Six units had sold since the first wave of buyers. Four units had resold in the summer of 2005, and two units had resold in the spring of the next year. All with a resale value of five to ten percent declared markup over the original sale price.

The condo on the sixteenth floor had become available in the first week of March and was still on the market. Bill Lynberry had apparently died of an overdose of sleeping pills after a breakup with his lover. He was not found until two days later by the maid service. Due to this story playing out, several people had looked at the place, but none of them felt comfortable living in the unit that someone had died in.

This is where Kristina’s luck came into play. Kristina did not care about the dead guy, the fact that he was gay, or the fact that he had problems. She had enough of her own problems to worry about. She wanted the unit.
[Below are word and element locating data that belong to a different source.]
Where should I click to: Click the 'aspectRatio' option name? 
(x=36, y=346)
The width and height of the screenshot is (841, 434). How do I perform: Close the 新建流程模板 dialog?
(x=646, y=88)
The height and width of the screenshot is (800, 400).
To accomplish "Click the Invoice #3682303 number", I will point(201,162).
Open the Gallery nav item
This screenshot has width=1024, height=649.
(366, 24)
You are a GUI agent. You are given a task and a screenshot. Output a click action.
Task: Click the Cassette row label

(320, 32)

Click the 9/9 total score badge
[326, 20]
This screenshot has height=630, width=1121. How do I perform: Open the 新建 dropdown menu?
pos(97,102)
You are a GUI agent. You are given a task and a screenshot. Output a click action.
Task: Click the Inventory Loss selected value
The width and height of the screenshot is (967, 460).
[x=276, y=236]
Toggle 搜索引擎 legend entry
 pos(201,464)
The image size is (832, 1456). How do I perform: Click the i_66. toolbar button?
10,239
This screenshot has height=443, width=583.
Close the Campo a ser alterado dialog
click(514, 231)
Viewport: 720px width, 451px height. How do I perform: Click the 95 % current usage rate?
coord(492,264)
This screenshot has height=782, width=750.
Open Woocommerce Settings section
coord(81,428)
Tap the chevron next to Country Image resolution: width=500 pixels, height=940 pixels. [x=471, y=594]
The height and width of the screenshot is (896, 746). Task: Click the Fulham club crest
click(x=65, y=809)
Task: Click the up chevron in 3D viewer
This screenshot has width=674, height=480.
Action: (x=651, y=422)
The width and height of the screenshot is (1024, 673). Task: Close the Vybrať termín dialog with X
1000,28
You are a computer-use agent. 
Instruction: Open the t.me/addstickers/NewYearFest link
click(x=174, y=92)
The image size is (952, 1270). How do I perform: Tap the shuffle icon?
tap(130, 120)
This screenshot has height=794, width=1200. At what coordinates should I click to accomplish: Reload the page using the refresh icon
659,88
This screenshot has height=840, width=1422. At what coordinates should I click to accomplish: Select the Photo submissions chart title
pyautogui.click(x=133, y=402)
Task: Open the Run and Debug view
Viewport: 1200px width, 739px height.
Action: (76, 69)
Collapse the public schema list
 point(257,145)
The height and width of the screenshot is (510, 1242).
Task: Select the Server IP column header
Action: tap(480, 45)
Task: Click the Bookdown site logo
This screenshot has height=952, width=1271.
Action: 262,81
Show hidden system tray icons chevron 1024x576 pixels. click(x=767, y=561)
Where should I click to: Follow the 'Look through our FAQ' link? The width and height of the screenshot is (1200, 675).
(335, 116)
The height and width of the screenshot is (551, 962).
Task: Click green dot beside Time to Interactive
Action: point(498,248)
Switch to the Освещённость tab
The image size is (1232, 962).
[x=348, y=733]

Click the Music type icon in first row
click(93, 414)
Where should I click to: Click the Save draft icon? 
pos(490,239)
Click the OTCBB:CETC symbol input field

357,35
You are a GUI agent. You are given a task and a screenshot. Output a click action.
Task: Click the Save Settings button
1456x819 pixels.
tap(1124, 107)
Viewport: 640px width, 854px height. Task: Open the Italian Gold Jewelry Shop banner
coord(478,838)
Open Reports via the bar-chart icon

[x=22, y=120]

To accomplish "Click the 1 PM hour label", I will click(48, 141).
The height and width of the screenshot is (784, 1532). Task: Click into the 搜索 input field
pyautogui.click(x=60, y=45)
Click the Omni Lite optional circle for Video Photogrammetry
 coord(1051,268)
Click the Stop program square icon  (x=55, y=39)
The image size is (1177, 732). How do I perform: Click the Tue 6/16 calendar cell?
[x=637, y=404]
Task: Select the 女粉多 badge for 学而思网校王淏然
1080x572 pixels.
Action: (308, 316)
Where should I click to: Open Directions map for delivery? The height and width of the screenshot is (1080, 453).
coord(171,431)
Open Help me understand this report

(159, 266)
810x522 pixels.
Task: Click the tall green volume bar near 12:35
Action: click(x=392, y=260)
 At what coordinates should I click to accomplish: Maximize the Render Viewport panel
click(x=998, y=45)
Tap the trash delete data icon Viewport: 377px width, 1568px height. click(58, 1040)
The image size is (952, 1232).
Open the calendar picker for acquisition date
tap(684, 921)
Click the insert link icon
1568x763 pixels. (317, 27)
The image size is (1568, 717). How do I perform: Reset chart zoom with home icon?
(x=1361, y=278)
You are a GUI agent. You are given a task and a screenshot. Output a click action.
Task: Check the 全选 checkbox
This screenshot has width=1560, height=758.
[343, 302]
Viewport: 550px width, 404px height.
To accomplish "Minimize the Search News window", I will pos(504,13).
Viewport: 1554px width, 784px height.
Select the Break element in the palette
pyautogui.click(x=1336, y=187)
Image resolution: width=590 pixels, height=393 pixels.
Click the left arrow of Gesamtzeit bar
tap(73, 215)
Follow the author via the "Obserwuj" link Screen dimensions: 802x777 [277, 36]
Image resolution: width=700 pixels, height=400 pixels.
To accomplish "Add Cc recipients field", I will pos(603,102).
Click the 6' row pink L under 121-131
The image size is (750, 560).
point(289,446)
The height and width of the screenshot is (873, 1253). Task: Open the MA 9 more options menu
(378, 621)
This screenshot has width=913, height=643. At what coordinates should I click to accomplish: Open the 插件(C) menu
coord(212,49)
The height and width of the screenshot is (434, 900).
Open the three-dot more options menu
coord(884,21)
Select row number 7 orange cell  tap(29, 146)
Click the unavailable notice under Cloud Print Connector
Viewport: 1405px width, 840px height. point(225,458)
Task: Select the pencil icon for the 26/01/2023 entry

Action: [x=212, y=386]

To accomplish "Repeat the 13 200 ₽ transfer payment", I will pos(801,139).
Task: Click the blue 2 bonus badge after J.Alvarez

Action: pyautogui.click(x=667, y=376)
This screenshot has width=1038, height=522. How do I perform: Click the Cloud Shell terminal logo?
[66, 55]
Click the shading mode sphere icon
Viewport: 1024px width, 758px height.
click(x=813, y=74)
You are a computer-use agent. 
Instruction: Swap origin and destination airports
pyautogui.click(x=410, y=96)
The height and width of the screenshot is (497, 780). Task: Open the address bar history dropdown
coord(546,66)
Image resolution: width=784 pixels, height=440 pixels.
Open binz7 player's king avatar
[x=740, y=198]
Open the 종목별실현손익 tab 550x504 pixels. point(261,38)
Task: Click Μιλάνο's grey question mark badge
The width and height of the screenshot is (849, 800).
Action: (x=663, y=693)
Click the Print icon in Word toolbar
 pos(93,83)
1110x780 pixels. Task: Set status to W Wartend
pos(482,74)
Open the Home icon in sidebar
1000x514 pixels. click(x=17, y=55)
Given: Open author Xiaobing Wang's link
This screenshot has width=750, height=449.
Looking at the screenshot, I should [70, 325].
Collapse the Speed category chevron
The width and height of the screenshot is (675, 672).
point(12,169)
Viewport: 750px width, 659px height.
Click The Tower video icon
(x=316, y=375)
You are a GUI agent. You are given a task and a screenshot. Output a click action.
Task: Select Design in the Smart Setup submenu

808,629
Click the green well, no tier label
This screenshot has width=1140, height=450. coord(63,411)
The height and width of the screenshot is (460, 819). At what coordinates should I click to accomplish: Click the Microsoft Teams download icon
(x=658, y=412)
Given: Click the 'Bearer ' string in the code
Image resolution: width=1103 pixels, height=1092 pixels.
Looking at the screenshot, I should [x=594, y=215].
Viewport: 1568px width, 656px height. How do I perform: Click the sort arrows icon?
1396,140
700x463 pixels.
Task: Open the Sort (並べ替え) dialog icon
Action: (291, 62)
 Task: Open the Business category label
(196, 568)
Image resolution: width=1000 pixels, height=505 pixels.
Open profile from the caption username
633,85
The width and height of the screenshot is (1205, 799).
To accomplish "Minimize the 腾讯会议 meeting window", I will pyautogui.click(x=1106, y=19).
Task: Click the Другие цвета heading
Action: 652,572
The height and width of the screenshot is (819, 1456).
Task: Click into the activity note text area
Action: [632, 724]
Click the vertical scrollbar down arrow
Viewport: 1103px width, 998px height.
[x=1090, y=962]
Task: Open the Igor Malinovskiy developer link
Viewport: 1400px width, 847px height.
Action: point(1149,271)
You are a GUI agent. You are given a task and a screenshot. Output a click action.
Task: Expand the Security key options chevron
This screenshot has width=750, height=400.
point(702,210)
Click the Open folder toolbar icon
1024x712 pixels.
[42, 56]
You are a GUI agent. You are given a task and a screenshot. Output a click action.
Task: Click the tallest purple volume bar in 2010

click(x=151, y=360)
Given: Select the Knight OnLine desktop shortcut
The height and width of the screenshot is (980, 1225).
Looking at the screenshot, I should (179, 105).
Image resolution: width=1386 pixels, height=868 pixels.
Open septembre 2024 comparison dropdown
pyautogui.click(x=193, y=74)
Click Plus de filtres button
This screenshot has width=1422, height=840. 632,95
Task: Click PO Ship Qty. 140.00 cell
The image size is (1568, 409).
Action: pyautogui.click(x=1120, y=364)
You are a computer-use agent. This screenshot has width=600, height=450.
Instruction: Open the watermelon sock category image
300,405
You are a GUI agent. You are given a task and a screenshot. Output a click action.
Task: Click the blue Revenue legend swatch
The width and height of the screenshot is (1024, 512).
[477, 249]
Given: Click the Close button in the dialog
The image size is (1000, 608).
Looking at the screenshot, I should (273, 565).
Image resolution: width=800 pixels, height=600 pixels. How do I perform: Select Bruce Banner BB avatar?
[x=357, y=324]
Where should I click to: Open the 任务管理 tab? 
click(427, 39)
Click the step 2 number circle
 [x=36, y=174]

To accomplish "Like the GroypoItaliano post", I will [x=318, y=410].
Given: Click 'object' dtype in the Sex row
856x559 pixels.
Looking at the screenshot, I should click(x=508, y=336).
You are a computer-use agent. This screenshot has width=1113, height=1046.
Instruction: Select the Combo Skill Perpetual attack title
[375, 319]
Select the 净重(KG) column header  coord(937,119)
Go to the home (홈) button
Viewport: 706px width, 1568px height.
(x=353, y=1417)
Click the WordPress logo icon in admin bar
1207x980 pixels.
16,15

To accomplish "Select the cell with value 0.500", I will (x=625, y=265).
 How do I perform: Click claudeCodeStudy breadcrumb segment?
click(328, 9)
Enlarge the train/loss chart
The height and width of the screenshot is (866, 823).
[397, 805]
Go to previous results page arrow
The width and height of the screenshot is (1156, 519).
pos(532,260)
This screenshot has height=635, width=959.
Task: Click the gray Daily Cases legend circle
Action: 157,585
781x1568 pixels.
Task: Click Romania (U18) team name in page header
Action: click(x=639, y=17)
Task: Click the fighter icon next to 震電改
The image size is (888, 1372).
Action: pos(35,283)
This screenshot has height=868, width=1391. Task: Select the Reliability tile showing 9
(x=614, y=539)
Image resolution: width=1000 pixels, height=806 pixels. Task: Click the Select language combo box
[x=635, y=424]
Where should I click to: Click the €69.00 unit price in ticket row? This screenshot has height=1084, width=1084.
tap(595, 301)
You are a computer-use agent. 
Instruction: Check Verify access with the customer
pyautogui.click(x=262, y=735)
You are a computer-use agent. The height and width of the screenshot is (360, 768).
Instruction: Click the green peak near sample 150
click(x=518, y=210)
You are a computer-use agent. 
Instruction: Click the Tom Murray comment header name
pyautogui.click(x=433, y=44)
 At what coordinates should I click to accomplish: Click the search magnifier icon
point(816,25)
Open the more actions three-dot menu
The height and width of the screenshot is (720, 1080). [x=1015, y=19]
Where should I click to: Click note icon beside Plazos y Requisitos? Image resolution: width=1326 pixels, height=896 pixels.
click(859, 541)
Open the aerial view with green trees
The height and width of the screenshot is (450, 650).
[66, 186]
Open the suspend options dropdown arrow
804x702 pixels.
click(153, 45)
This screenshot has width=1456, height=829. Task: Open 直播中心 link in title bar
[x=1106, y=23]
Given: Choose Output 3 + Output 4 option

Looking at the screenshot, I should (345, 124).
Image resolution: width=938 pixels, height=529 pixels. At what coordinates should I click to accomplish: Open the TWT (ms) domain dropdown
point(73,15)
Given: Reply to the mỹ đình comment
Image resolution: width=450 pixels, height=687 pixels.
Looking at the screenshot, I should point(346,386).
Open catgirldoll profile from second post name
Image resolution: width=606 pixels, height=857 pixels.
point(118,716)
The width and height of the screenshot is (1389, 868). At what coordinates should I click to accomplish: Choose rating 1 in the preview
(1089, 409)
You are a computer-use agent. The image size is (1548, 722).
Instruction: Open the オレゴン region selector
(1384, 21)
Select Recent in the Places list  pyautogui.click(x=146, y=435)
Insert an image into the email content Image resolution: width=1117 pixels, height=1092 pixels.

She wanted the unit for living space in the circus of thrills and spills and because of the games she was going to play on Katherine.

Kristina’s first objective was to get into the building as a tenant before Katherine knew she was there. This would take some planning and ingenuity. It would take getting past the board of acceptance and the bylaws of the tenants’ association.

The one thing Kristina had going for her was the fact that the unit had not sold to one of the first few groups of people looking. This had helped reduce the price of the unit. It had also brought the price back down to where it was when the unit first sold two years previously. Also, this would help Kristina get past any lose ends when her representative met with the board, especially when the board started looking at her background application.